Indigenous language revitalization project among those funded to further Brock’s teaching excellence

Supported by funding from Brock University, a new crop of innovative teaching projects is set to get underway, beginning three years of growth and development.

The projects are funded by the Chancellor’s Chair for Teaching Excellence, distributed by the University’s Centre for Pedagogical Innovation (CPI), with each receiving $5,000 in each of the three years they take place. The funds contribute to enriching the Brock student experience while having an impact on best teaching and learning practices to benefit educators in diverse fields.

“Funding these innovative projects focused on teaching benefits the entire Brock community,” CPI’s Director of Teaching and Learning Giulia Forsythe said. “Students benefit from the enriched evidence-based approach to create deep, meaningful learning opportunities, and Instructors and staff benefit as these thoughtful scholars share their process and disseminate their findings.”

One of this year’s funded projects will focus on Indigenous community language revitalization and is led by Assistant Professor Bobby Henry and Associate Professor Sandra Della Porta of the Department of Educational Studies.

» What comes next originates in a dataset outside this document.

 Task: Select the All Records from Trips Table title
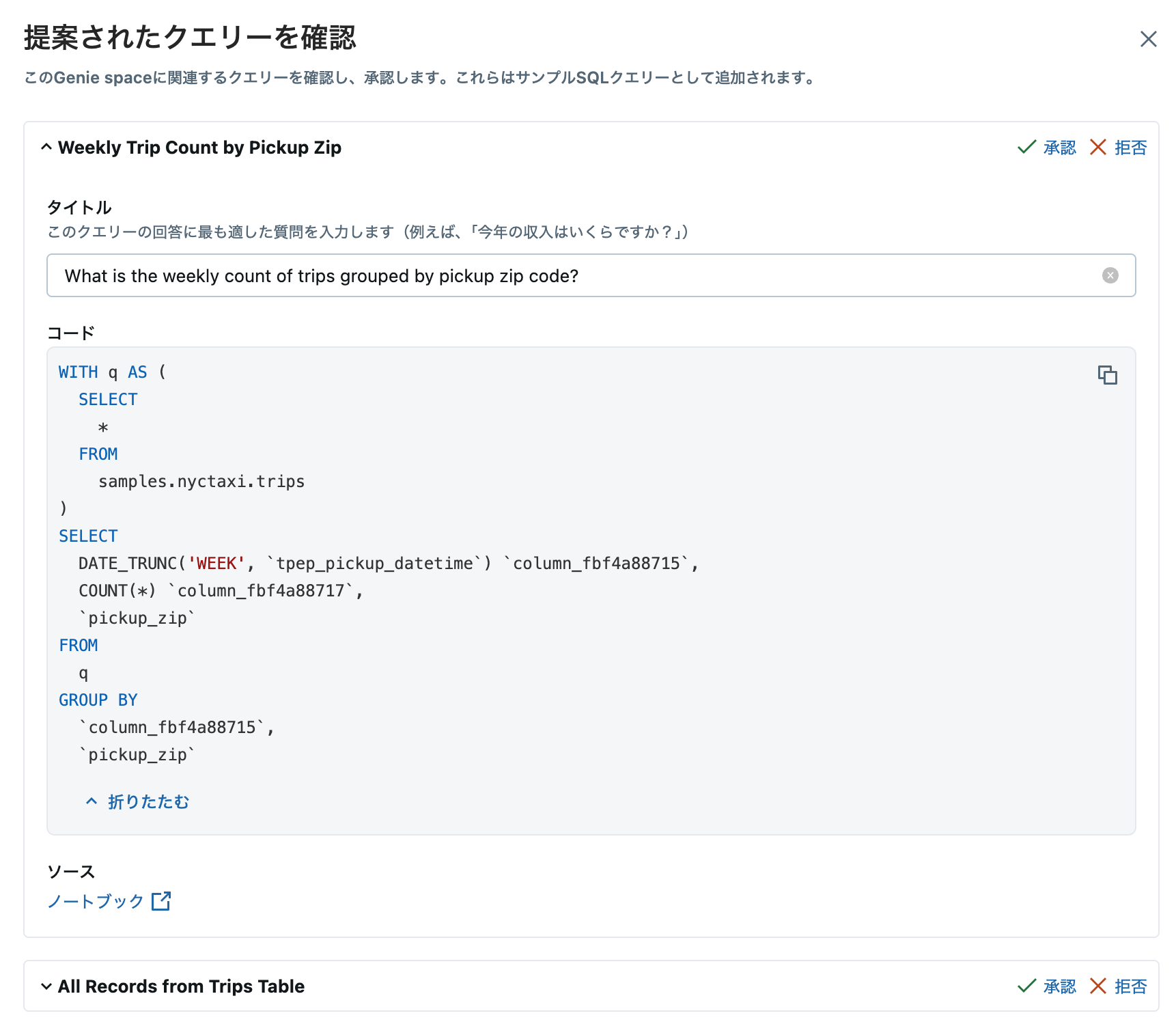click(180, 986)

Della Porta said the initiative gives the opportunity to recognize the impact of structural power on the teaching and learning process in education.

“In our decolonizing efforts, we should be moving away from the direct instruction model to more engaging, inclusive and community-oriented spaces, centralizing harmony from curriculum development to course delivery,” she said.

While one of the main goals of the project is to build reciprocal partnerships with Māori communities in New Zealand to explore curriculum development and learn first-hand about incorporating decolonizing approaches to education, Henry says the project will also be applicable closer to home.

“It’s challenging for Indigenous students when entering universities to not see themselves, not just in the spaces but also in the classrooms, content and pedagogies of the institution,” he said. “It’s liberating to partake in such an opportunity to do something courageous and produce something youth will see themselves reflected it. Moreover, it’s exciting because having projects like these recognized helps to trailblaze a pathway for other faculty wanting to also take up courageous curriculum design.”

Additional projects that received funding in 2023 include the development of a transition to professional nursing course from Assistant Professor of Nursing Elizabeth Orr, and the revising of Brock’s educational technology courses from Assistant Professor of Digital Pedagogies and Technology Literacies Mohammed Estaiteyeh.

Chancellor’s Chair-funded projects that will wrap up in 2024 include designing meaningful capstone experiences in therapeutic recreation from Associate Professor of Recreation and Leisure Studies Colleen Whyte, and optimizing hybrid learning for the teaching of human anatomy in a post-COVID world from a team of instructors in Health Sciences.